Recht
Sie studieren nur auf dem Papier

Das Scheinstudium ist verbreitet. Doch was verbirgt sich eigentlich dahinter, wer betreibt es und wie häufig kommt es vor?

02.11.2017 | Stand 16.09.2023, 6:25 Uhr
Anna-Leandra Fischer

Durch die Vorlage des Studentenausweises profitieren Scheinstudenten von vielen Vorteilen. Foto: Fischer

Was genau ist eigentlich ein Scheinstudium?

Scheinstudenten sind an einer Universität oder Fachhochschule immatrikuliert – und damit auf dem Papier Studenten. In Vorlesungen oder andere Kurse gehen sie allerdings nicht. Bereits im Jahr 1988 hat das Bundesverwaltungsgericht in einem Urteil(BVerwG 5 B 151/87)das Scheinstudium als ein Studium „ohne die Absicht, einen berufsqualifizierenden Abschluss anzustreben“, definiert. Theo Ziegler, Oberstaatsanwalt und Sprecher der Staatsanwaltschaft Regensburg bezeichnet einen Studenten, der „sich nur als Student einschreibt, ohne das Studium betreiben zu wollen“ als Scheinstudent. Der Studentenstatus bringt viele Vergünstigungen mit sich. Durch die Inanspruchnahme von Leistungen, die ihnen andernfalls nicht zustünden, können sich Scheinstudenten des Betrugs strafbar machen, sagt Theo Ziegler, Pressesprecher der Staatsanwaltschaft Regensburg.

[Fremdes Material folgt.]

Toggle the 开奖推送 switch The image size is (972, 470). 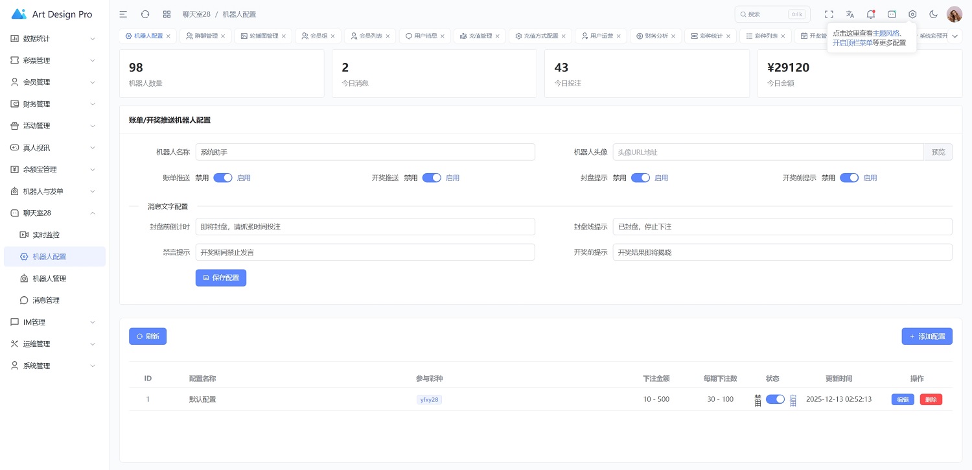(432, 178)
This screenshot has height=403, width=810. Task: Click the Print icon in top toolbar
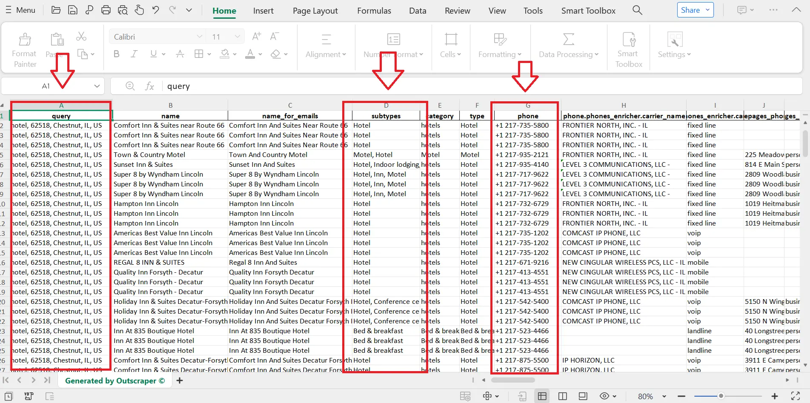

Wie verbreitet ist das Scheinstudium?

Niemand kann genau sagen, wie viele Scheinstudenten es gibt. Denn sie bleiben größtenteils unbemerkt und werden, weil sie keinen Abschluss erwerben, unter der Abbrecherquote registriert. Oberstaatsanwalt Ziegler ist kein Fall bekannt, in dem ein Scheinstudent strafrechtlich wegen Betrugs belangt wurde. In Regensburg sind Scheinstudenten aber auch nicht völlig fremd: Zumindest kennen viele Studenten an der Universität Regensburg jemanden, der nur eingeschrieben ist, aber keine Veranstaltungen besucht. Laut Uni-Pressestelle sind Scheinstudenten „nicht ohne weiteres identifizierbar“, da sie keine Beratungsangebote wahrnähmen und somit nicht in Erscheinung treten. Allerdings seien in Regensburg auch schon Scheinstudenten ertappt worden. Zu der genauen Anzahl der Fälle machte die Universität jedoch keine Angaben.

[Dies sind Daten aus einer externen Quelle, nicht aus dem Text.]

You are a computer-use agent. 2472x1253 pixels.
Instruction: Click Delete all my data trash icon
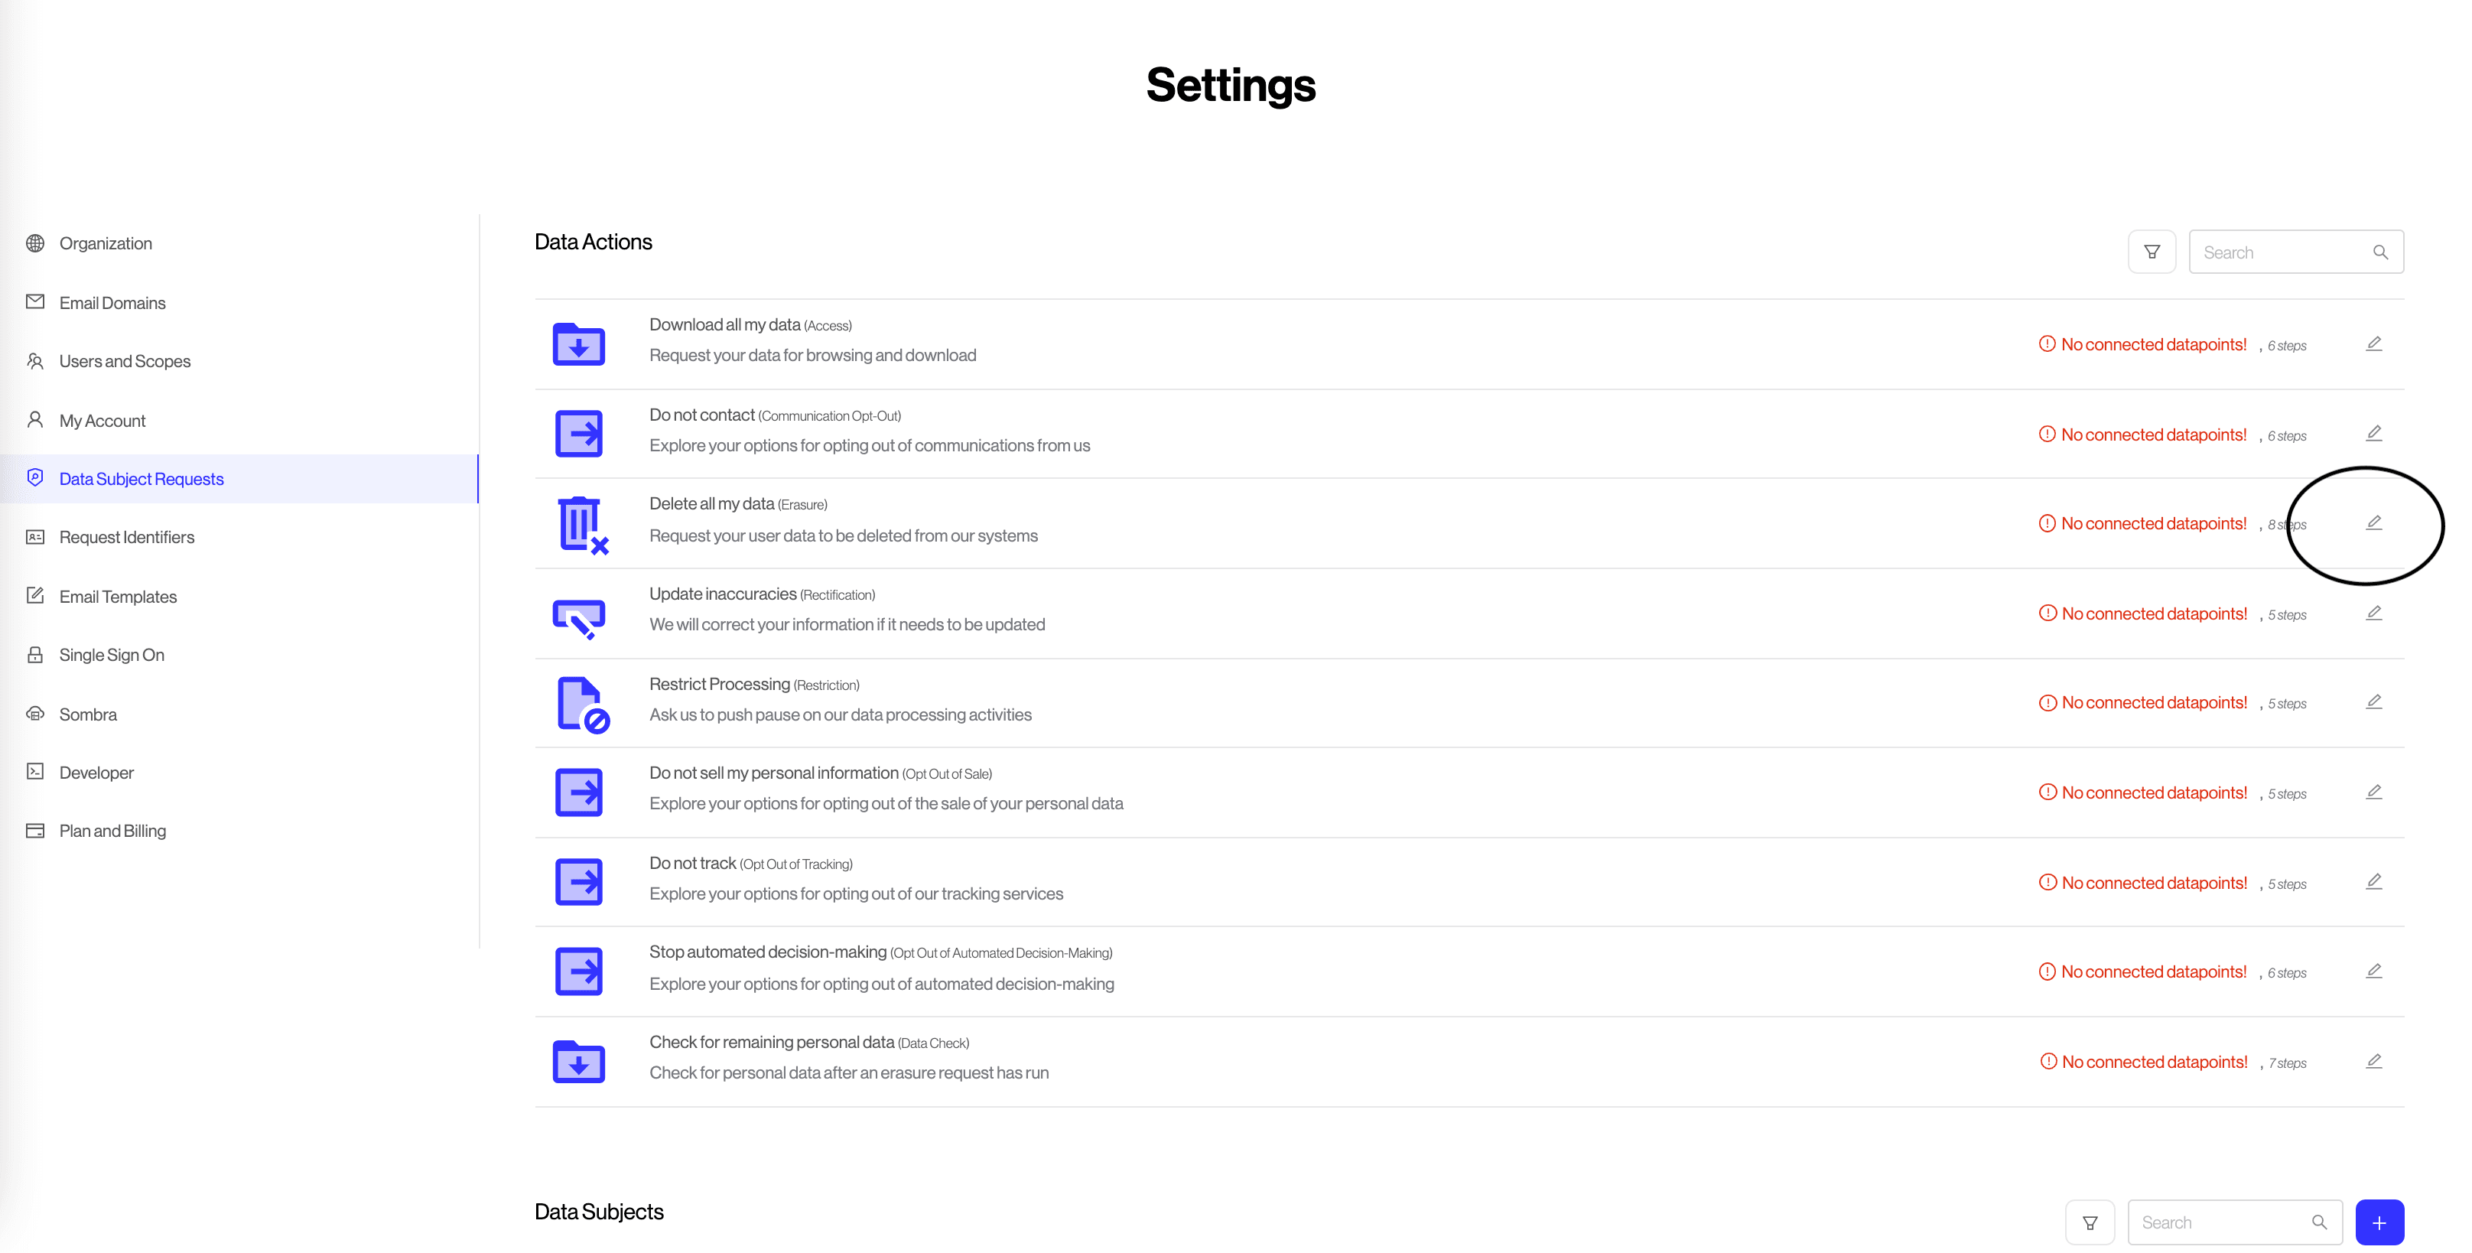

Was wird in Deutschland gegen Scheinstudenten unternommen?

Vonseiten der Uni Regensburg erwarten Scheinstudenten Folgen im Rahmen des hochschulrechtlich Möglichen, aber keine strafrechtliche Verfolgung. Dazu zählen endgültiges Nichtbestehen des Studiengangs und die darauffolgende Exmatrikulation oder die Exmatrikulation wegen Missbrauchs. Matthias Ruckdäschel ist Anwalt in Regensburg und zählt Hochschulrecht zu seinen Fachgebieten. Ihm ist kein Fall von strafrechtlicher Verfolgung eines Scheinstudenten bekannt, aber ein Urteil des Sozialgerichts Berlin aus dem Jahr 2007(S 6 R 2323/07). Dadurch wurde einer Scheinstudentin im 34. Fachsemester die Halbwaisenrente nicht weiter ausbezahlt. Wegen des Scheinstudiums an sich wurde sie allerdings nicht belangt.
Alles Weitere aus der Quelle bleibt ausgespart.